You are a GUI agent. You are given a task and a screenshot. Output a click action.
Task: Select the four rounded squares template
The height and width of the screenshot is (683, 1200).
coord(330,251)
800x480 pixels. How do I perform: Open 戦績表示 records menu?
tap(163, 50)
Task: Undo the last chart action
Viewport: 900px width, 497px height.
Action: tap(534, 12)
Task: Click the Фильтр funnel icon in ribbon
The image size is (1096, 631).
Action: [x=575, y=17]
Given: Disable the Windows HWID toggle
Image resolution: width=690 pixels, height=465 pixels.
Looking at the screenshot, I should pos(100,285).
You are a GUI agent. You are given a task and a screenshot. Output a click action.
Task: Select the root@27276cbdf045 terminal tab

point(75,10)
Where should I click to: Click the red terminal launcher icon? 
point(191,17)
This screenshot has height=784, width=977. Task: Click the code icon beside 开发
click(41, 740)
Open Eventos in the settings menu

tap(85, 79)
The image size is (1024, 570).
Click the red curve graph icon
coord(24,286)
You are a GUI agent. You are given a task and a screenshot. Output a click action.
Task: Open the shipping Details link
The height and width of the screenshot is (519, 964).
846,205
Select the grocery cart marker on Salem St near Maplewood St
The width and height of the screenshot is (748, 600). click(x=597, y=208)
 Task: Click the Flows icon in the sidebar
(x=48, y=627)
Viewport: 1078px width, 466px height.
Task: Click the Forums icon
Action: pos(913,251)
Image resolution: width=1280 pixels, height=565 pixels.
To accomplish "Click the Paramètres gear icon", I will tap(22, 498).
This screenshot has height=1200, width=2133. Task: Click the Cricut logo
══════
EXERCISE TASK:
Duplicate the lines from the start of the records through the line containing "point(191,17)", with both ends included.

REPLY TO THE TASK:
You are a GUI agent. You are given a task and a screenshot. Output a click action.
Task: Select the four rounded squares template
The height and width of the screenshot is (683, 1200).
coord(330,251)
800x480 pixels. How do I perform: Open 戦績表示 records menu?
tap(163, 50)
Task: Undo the last chart action
Viewport: 900px width, 497px height.
Action: tap(534, 12)
Task: Click the Фильтр funnel icon in ribbon
The image size is (1096, 631).
Action: [x=575, y=17]
Given: Disable the Windows HWID toggle
Image resolution: width=690 pixels, height=465 pixels.
Looking at the screenshot, I should pos(100,285).
You are a GUI agent. You are given a task and a screenshot. Output a click action.
Task: Select the root@27276cbdf045 terminal tab

point(75,10)
Where should I click to: Click the red terminal launcher icon? 
point(191,17)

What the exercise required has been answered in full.